### What is needed:
Find the line containing "You are a GUI". Retype it and every later line of the records exactly, leaving out pictures.

### Record excerpts:
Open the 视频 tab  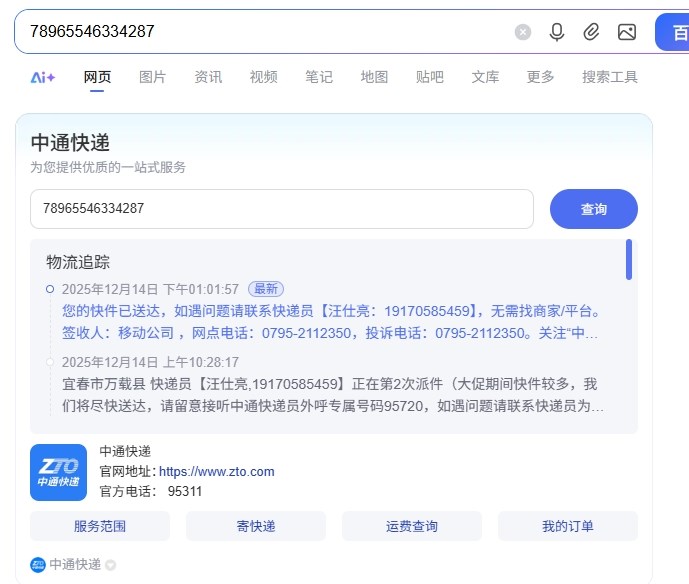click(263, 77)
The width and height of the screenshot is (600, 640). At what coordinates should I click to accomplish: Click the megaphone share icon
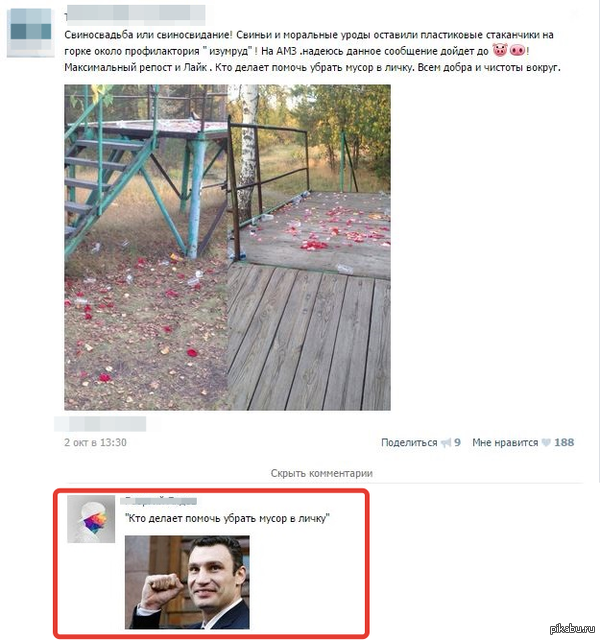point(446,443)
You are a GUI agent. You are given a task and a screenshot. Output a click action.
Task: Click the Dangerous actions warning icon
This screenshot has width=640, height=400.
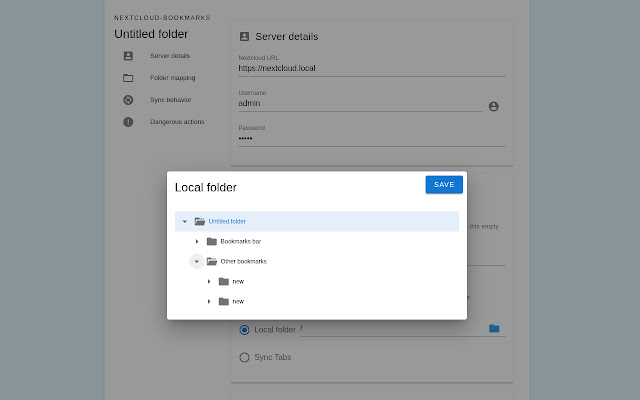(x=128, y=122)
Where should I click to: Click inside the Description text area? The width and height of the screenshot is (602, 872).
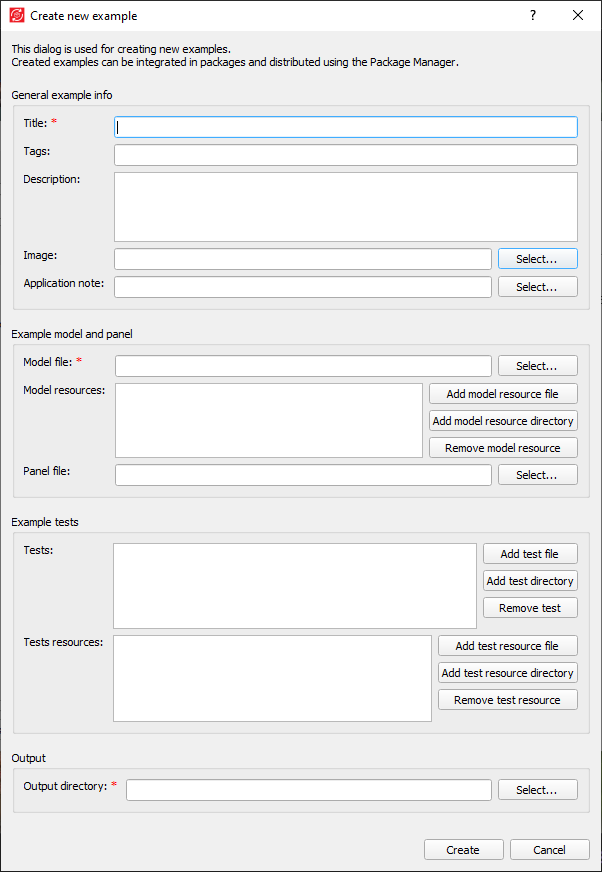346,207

### Expected answer:
You are a GUI agent. You are given a task and a screenshot. Output a click action.
Task: Click the Dangerous actions warning icon
This screenshot has width=640, height=400.
(x=128, y=122)
Where should I click to: Click inside the Description text area? The width and height of the screenshot is (602, 872).
346,207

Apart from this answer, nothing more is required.